A British Jury Just Gave A Ruling That Threatens To Reignite Racial Tensions
AP
On Thursday, August 4, 2011, 29-year-old Mark Duggan of Tottenham, London, had the taxi he was traveling in pulled over by police. After he left the car, he was shot twice by members of the Metropolitan Police's Specialist Firearms Command. He died at the scene.
Almost every other fact about the case has been shrouded in controversy.
Police officers say Duggan, who was black, was a member of a notorious North London gang. His family denies it. Authorities implied that Duggan, apparently on his way to avenge his cousin, had shot at police officers, but were later forced to admit that he hadn't. (A bullet that hit a police radio turned out to be an officer's).
Police said Duggan had a handgun in his waistband, but immediately after the shooting they reportedly couldn't find the gun at all. (The family later suggested that a gun found 20 feet away from the scene had been planted). Some witnesses even said Duggan had been shot while pinned to the floor by police.
On the Saturday after the shooting, Duggan's family went to Tottenham police station to demand answers. Others joined them. The protest, by all accounts, began peacefully, but at some point it grew violent. Tottenham became the epicenter for riots that spread throughout the country between August 6 and 11. Thousands of people were arrested, and the Financial Times later estimated that 48,000 shops, restaurants, pubs and clubs suffering financial losses during the chaos. A total of five people died.
On Wednesday an inquest ruled that Duggan's death had been lawful, even though he did not have a gun in his hands at the time he was shot. The jury ruled, by a majority, that Duggan had probably thrown the gun from the car when he realized he was being trailed.

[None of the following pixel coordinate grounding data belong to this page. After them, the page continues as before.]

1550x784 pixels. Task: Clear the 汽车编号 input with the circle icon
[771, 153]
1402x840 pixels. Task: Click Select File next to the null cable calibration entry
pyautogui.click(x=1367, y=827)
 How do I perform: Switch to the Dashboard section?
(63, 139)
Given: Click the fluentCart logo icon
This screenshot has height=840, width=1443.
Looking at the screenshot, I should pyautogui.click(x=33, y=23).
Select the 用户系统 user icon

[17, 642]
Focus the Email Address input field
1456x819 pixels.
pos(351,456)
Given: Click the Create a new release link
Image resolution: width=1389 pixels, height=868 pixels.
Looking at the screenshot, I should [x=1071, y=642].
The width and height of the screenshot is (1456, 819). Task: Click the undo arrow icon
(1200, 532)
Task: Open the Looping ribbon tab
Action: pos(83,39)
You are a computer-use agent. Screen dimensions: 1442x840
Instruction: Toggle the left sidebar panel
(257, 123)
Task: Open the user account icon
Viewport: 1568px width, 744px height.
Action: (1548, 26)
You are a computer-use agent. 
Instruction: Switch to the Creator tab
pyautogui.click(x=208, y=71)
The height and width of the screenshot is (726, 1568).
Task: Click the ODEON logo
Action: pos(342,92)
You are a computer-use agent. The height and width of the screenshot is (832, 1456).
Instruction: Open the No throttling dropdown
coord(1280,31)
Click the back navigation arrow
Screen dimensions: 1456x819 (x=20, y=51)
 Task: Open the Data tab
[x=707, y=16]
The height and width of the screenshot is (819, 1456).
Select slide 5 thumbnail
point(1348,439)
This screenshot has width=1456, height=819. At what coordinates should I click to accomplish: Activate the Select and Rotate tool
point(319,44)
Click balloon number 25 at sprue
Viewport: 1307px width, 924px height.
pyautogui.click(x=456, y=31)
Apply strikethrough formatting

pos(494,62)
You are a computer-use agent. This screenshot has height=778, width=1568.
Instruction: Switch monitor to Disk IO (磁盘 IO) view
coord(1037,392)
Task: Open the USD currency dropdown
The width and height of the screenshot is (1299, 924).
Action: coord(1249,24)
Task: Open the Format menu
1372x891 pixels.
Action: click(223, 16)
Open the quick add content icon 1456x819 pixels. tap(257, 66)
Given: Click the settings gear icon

Duggan's family and their supporters reacted with shock and anger. To get a little sense of the scene at the court today, watch this video of Metropolitan Police Assistant Commissioner Mark Rowley trying to give a statement after the decision:
The confusion over his shooting marks one of the low points in London race relations since the murder of Stephen Lawrence in 1993 and the subsequently botched police investigation. More broadly, the subsequent riots (where many of the perpetrators were white) showed how broad the mistrust of the establishment was in the U.K., and, worse yet, the sheer nihilism of the British "underclass."
It'd probably be unfair to say the jurors in the inquest were wrong without having first sitting through all the evidence they saw: perhaps there was something truly ironclad in there (though two of the 10 jurors disagreed). All of the jurors did, however, agree that the police operation was flawed. Additionally, an Independent Police Complaints Commission investigation into the shooting has been reopened.
Will these factors placate the Duggan family and their supporters? It seems very unlikely.